### YOUR INSTRUCTIONS
Could the lines from the one containing "Mandarin Oriental (475, 2077)" through the end of the material below be returned exactly, with nothing else?

━━━ SOURCE INFORMATION

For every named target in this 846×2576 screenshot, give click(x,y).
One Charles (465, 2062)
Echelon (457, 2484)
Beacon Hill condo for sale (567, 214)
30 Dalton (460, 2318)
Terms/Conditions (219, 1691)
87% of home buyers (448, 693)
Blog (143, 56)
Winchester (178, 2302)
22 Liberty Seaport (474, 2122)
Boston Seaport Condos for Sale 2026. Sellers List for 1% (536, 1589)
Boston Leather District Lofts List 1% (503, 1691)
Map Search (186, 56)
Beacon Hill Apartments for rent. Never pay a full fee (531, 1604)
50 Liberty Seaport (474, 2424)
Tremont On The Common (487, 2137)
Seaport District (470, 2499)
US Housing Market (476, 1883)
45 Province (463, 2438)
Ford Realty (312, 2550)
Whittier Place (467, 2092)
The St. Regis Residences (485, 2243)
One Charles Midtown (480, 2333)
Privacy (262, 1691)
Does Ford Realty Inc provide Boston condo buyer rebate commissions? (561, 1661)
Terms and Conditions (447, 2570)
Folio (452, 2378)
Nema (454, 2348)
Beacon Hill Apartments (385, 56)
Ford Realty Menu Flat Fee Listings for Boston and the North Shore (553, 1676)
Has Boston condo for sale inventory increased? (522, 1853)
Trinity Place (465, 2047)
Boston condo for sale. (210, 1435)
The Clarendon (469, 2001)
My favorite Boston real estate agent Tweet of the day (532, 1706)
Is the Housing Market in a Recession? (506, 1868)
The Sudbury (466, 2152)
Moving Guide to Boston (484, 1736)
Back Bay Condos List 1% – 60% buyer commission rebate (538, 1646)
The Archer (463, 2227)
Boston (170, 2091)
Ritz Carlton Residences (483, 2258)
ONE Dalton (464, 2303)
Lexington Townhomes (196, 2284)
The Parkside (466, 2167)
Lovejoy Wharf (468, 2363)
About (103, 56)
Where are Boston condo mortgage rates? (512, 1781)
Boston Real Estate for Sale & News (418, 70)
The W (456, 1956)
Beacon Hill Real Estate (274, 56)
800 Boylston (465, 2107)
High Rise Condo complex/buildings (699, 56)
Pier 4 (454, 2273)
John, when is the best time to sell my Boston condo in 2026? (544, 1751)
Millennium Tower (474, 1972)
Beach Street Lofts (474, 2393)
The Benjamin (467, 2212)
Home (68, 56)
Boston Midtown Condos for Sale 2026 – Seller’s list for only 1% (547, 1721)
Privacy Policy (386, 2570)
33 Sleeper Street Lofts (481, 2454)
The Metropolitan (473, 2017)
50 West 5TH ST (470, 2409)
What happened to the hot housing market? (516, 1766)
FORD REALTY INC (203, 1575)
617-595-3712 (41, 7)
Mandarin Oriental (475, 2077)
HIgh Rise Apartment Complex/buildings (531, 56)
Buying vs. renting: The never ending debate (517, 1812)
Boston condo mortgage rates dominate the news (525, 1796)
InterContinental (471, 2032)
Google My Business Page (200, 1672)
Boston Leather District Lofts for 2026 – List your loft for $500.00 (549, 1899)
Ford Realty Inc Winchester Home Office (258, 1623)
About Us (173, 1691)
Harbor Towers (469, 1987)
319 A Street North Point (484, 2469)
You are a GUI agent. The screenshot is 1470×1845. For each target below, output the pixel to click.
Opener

━━━━━━

### RESULT OF THE TASK
Mandarin Oriental (475, 2077)
HIgh Rise Apartment Complex/buildings (531, 56)
Buying vs. renting: The never ending debate (517, 1812)
Boston condo mortgage rates dominate the news (525, 1796)
InterContinental (471, 2032)
Google My Business Page (200, 1672)
Boston Leather District Lofts for 2026 – List your loft for $500.00 (549, 1899)
Ford Realty Inc Winchester Home Office (258, 1623)
About Us (173, 1691)
Harbor Towers (469, 1987)
319 A Street North Point (484, 2469)
You are a GUI agent. The screenshot is 1470×1845. For each target below, output the pixel to click.
Opener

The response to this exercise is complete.